Demonstrating his teaching, Allen presented a creative, God-breathed message that brought clarity to my mind and both piercing and encouragement to my heart. In fact, the heart was his theme.

“Infuse Your Creativity with Heart” was his topic. “Nothing great was ever achieved without great heart,” stated the workshop blurb in the conference program. “Yet writers often become disheartened, discouraged or overwhelmed” (that’s where I started this post, remember?) “and when they do, their stories slowly begin to die.” Allen’s workshop promised to tell us “how to discover the truer you, consecrate your creativity, and feast on hidden Spiritual Manna.” He delivered on that promise.

A tall man with a joyful smile and eyes that seem ready to laugh with you or cry with you according to your need and the Lord’s leading, he said, “God cares far more about the story you’re living than the story you’re writing. Live well. Then write well.”
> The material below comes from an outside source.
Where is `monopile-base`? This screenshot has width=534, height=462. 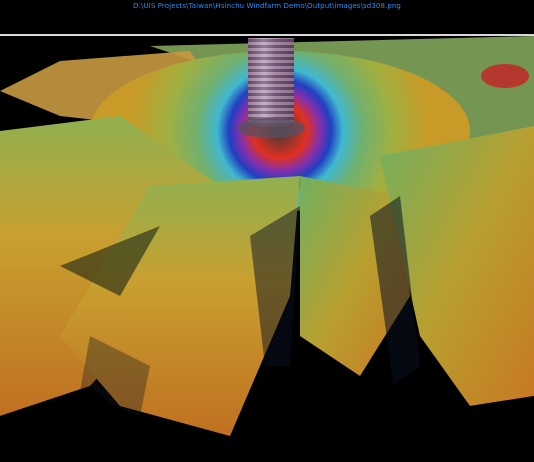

Does living well mean keeping up with everything the world, and even the church, often tells us we should keep on top of and keep “in balance?”

“You can’t write a better story than you’re living,” Allen Arnold states. “Nothing is more important than how a story was born—what your heart is like at the time of writing. … Your writing changes when it becomes about presence over productivity.”

If writing and connecting with readers to encourage them, lift their sights to Jesus, come alongside them, instruct them in the living Word, bring them hope through a well-told story, is what gives you life … then this may be what the Lord is calling you to do; and to live out this calling, you will have to let some other things fall away.

Tend to your heart. Then write and connect and live a “wildly unbalanced life” in—and flowing out from—the presence of Jesus.

 


Update: I recently got Allen Arnold’s book, The Story of WITH : A Better Way to Live, Love, & Create. I recommend it! ~ C.L.